Figure 2.

Inhibition of PI3K/AKT signalling enhances the antitumour efficacy of TKIs in the presence of LDL.(A) SK-45 cells were pre-treated with sorafenib (1 μM) for 3 h followed by the addition of LDL (100 μg ml⁻¹), or in the reverse order. Cell viability was analysed by CellTiter Blue assay. (B) Sorafenib does not affect LDL-induced activation of AKT. SK-45 cells were pre-treated with sorafenib (2.5 μM) for 1 h followed by the addition of LDL (100 μg ml⁻¹) for 1 h. (C) SK-45 and PNX0010 cells were pre-incubated with AKT inhibitor IV (1 μM) or PI3K inhibitor LY294002 (10 μM) for 1 h followed by incubation with sorafenib (1 μM) and/or LDL (100 μg ml⁻¹) for 72 h. Cell viability was analysed by CellTiter Blue assay. (D) The addition of LDL activates MEK/ERK signalling.
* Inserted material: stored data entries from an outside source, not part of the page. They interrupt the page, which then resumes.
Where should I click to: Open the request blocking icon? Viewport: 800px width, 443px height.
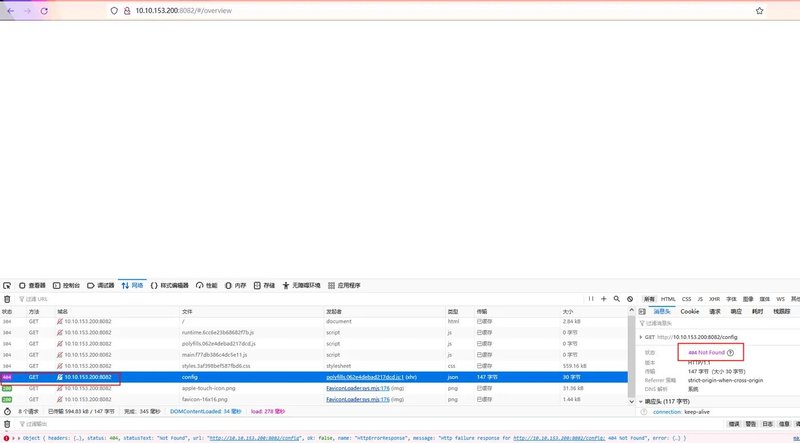[630, 299]
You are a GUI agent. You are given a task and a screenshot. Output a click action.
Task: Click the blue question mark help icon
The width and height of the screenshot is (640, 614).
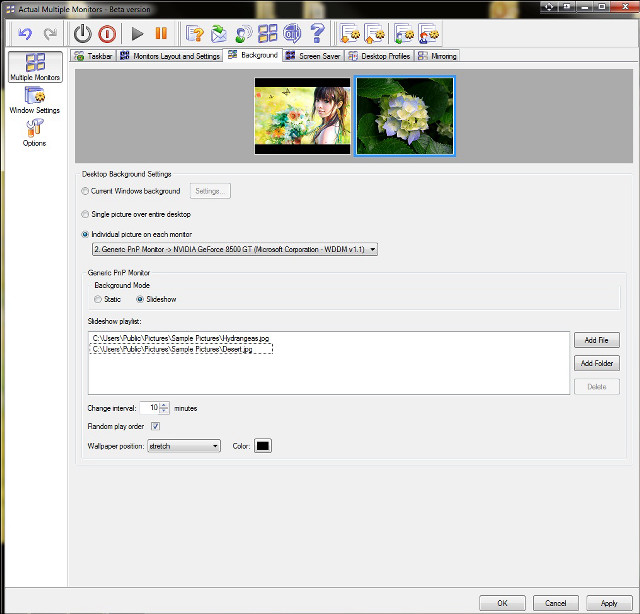[x=318, y=33]
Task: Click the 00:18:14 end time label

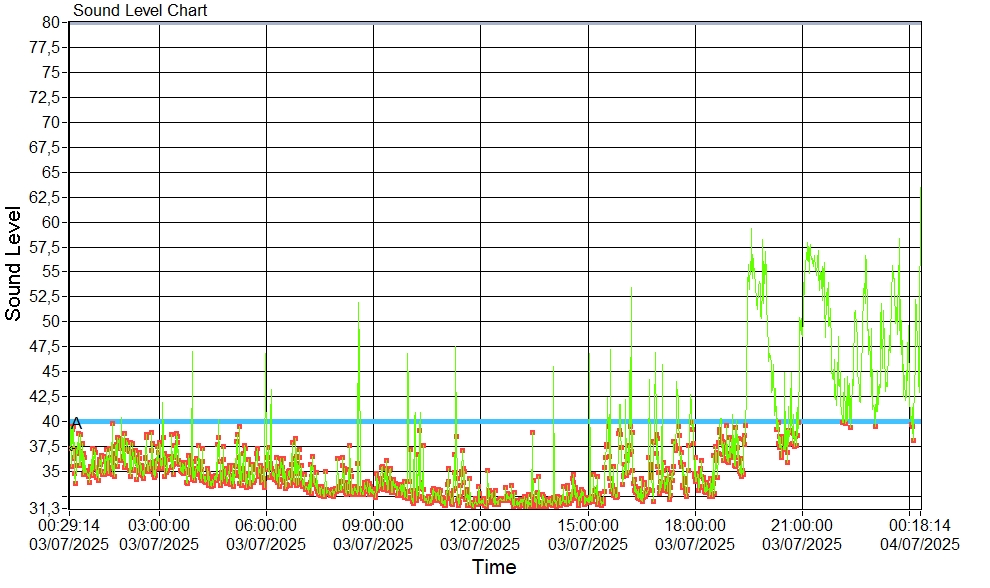Action: [x=920, y=525]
SK-45 and PNX0010 cells were pre-incubated with AKT inhibitor IV (1 μM) or LY294002 (10 μM) followed by the addition of LDL (100 μg ml⁻¹) for 1 h. (E) The effect of HPCD on LDL-mediated AKT activation in RCC cells. SK-45 and PNX0010 cells were pre-treated with LDL (100 μg ml⁻¹) for 1 h followed by the addition of HPCD (10 mM) for 2 h. LY294002 (10 μM) was used as a control in this experiment.